#### Task details
Copy the records. Keep every line exactly as it is.

#### Records
···

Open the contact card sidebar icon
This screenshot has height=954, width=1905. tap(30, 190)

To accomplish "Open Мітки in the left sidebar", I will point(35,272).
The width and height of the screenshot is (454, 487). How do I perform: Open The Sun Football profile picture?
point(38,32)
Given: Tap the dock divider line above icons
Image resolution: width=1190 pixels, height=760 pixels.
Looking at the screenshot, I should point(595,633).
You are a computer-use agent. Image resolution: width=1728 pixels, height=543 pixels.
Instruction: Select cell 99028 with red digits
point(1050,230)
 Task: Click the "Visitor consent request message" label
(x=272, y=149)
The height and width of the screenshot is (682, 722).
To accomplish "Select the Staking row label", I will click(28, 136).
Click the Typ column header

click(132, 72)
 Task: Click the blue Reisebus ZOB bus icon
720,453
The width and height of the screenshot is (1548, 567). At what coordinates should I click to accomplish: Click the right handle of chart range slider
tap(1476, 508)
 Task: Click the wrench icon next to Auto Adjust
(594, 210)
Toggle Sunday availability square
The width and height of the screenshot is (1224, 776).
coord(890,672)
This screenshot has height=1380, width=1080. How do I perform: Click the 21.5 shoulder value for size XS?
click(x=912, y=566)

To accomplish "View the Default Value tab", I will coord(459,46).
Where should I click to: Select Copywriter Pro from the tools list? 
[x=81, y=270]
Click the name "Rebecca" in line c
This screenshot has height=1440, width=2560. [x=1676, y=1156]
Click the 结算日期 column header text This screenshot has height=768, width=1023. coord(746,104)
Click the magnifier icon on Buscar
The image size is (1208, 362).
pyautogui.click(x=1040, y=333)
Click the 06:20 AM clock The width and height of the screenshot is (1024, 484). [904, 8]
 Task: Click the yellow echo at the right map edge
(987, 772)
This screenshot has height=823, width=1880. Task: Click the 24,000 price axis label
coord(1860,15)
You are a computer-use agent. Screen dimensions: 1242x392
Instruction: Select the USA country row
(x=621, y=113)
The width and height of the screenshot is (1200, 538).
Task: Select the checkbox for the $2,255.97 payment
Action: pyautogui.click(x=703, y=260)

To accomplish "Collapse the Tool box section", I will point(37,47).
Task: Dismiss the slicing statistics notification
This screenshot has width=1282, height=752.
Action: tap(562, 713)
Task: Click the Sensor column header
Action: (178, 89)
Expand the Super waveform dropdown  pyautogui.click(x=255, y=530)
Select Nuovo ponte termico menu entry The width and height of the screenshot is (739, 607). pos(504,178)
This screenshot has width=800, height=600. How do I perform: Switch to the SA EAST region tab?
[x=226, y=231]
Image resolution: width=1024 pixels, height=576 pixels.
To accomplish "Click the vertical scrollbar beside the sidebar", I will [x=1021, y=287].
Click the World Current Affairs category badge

···

#### Solution for this problem
Open the contact card sidebar icon
This screenshot has height=954, width=1905. tap(30, 190)

To accomplish "Open Мітки in the left sidebar", I will point(35,272).
The width and height of the screenshot is (454, 487). How do I perform: Open The Sun Football profile picture?
point(38,32)
Given: Tap the dock divider line above icons
Image resolution: width=1190 pixels, height=760 pixels.
Looking at the screenshot, I should point(595,633).
You are a computer-use agent. Image resolution: width=1728 pixels, height=543 pixels.
Instruction: Select cell 99028 with red digits
point(1050,230)
 Task: Click the "Visitor consent request message" label
(x=272, y=149)
The height and width of the screenshot is (682, 722).
To accomplish "Select the Staking row label", I will click(28, 136).
Click the Typ column header

click(132, 72)
 Task: Click the blue Reisebus ZOB bus icon
720,453
The width and height of the screenshot is (1548, 567). At what coordinates should I click to accomplish: Click the right handle of chart range slider
tap(1476, 508)
 Task: Click the wrench icon next to Auto Adjust
(594, 210)
Toggle Sunday availability square
The width and height of the screenshot is (1224, 776).
coord(890,672)
This screenshot has height=1380, width=1080. How do I perform: Click the 21.5 shoulder value for size XS?
click(x=912, y=566)

To accomplish "View the Default Value tab", I will coord(459,46).
Where should I click to: Select Copywriter Pro from the tools list? 
[x=81, y=270]
Click the name "Rebecca" in line c
This screenshot has height=1440, width=2560. [x=1676, y=1156]
Click the 结算日期 column header text This screenshot has height=768, width=1023. coord(746,104)
Click the magnifier icon on Buscar
The image size is (1208, 362).
pyautogui.click(x=1040, y=333)
Click the 06:20 AM clock The width and height of the screenshot is (1024, 484). [904, 8]
 Task: Click the yellow echo at the right map edge
(987, 772)
This screenshot has height=823, width=1880. Task: Click the 24,000 price axis label
coord(1860,15)
You are a computer-use agent. Screen dimensions: 1242x392
Instruction: Select the USA country row
(x=621, y=113)
The width and height of the screenshot is (1200, 538).
Task: Select the checkbox for the $2,255.97 payment
Action: pyautogui.click(x=703, y=260)

To accomplish "Collapse the Tool box section", I will point(37,47).
Task: Dismiss the slicing statistics notification
This screenshot has width=1282, height=752.
Action: tap(562, 713)
Task: Click the Sensor column header
Action: (178, 89)
Expand the Super waveform dropdown  pyautogui.click(x=255, y=530)
Select Nuovo ponte termico menu entry The width and height of the screenshot is (739, 607). pos(504,178)
This screenshot has width=800, height=600. How do I perform: Switch to the SA EAST region tab?
[x=226, y=231]
Image resolution: width=1024 pixels, height=576 pixels.
To accomplish "Click the vertical scrollbar beside the sidebar", I will [x=1021, y=287].
Click the World Current Affairs category badge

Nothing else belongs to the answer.